Why IoT Analytics is more challenging than Traditional Analytics

8 reasons IoT Analytics is challenging

At Vitria we often get asked why IoT Analytics is so much more challenging than traditional analytics. After years of experience on IoT Analytics projects, we have distilled our experience down into a specific set of lessons learned. We have found that there are eight key reasons that analytics in IoT is more difficult than traditional enterprise analytics.

  1. The speed and scale of data in IoT is unprecedented in traditional IT environments. It is routine in IoT to see millions of events per second, which are orders of magnitude bigger than traditional enterprise scenarios and use cases. This type of volume and speed requires new kinds of architectural approaches and technology.

  2. Variety of data – The range of types of data in IoT is also unprecedented. IoT data and use cases can include device data, external data like weather, enterprise data from CRM and other IT systems, and business process data. Putting this wide range of data into context for decision-making is a new level of analytics challenge.

  3. The need for Real-time Analytics. Many IoT use cases are time-sensitive, and the analytics and potential action need to be timely. These speeds are orders of magnitude beyond anything in traditional enterprise environments.

  4. Greater diversity of analytics methods required for IoT use cases – advanced analytics in IoT means using a variety of analytics in combination to yield a recommended next action. This often involves historical, real-time streaming, predictive, and prescriptive analytics. It is rare for traditional enterprise analytics to require this diversity.

  5. Timely Action is Mandatory. The fast pace of IoT data flows means that action to capitalize on the data must be taken quickly, or the value perishes. Given the speed and scale of IoT, the full or partial automation of actions is often required.

  6. IoT Software/Ecosystem environments are very complex. The software components required in an IoT Analytics solution are more complex than previous IT eras. Also, many of the key technologies are early in their maturity cycle. This consequences of this immaturity can be seen in Gartner research showing that 60% of Big Data projects fail to meet their goals.

  7. Highly Technical skillsets are often required. The technical skillsets in Big Data/IoT are often highly specialized and may include the learning of novel programming languages. These highly specialized skills that are in short supply.

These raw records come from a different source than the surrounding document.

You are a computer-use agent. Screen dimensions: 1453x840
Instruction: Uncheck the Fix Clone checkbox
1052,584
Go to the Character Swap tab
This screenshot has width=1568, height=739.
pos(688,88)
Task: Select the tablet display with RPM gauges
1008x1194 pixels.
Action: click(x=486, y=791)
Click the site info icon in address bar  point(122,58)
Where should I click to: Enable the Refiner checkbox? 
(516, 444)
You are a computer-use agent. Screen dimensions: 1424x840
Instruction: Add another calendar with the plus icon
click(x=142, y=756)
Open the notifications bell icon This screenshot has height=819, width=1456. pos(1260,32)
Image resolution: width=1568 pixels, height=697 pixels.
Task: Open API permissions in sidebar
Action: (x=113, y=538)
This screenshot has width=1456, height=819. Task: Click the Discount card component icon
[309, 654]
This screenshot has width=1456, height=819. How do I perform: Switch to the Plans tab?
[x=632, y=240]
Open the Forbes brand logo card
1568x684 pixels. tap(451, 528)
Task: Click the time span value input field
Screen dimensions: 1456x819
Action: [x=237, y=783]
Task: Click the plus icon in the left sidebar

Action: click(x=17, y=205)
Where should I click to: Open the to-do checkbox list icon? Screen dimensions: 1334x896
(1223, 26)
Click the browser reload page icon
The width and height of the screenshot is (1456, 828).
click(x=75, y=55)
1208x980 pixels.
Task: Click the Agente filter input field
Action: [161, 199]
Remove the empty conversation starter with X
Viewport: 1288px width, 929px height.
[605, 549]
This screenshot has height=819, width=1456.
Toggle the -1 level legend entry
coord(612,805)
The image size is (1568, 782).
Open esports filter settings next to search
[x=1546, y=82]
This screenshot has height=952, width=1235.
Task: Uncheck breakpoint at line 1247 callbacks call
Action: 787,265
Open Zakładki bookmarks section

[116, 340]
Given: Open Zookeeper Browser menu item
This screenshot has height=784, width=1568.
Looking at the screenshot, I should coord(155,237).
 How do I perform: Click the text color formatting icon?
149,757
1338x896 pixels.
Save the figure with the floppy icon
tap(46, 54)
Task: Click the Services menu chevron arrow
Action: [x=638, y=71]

  8. Operations analysts and managers are not well-served by traditional enterprise analytics. Operational analytics in IoT demands “heat of the moment” processing and action that is not common for enterprise BI requirements. Operations analysts and managers are the focus in IoT – not necessarily traditional business analysts. Traditional enterprise solutions are simply not designed to provide the real-time analytics required for operations analysts dealing with the demands of IoT use cases.

This set of eight challenges illustrates why IoT Analytics is quantitatively and qualitatively different from traditional enterprise scenarios. They have significant implications for executives and operations managers looking to get traction and value from IoT and analytics. As you consider the software and IT infrastructure required for IoT, it is critical to ask both your prospective vendors and internal IT teams how they will address these issues.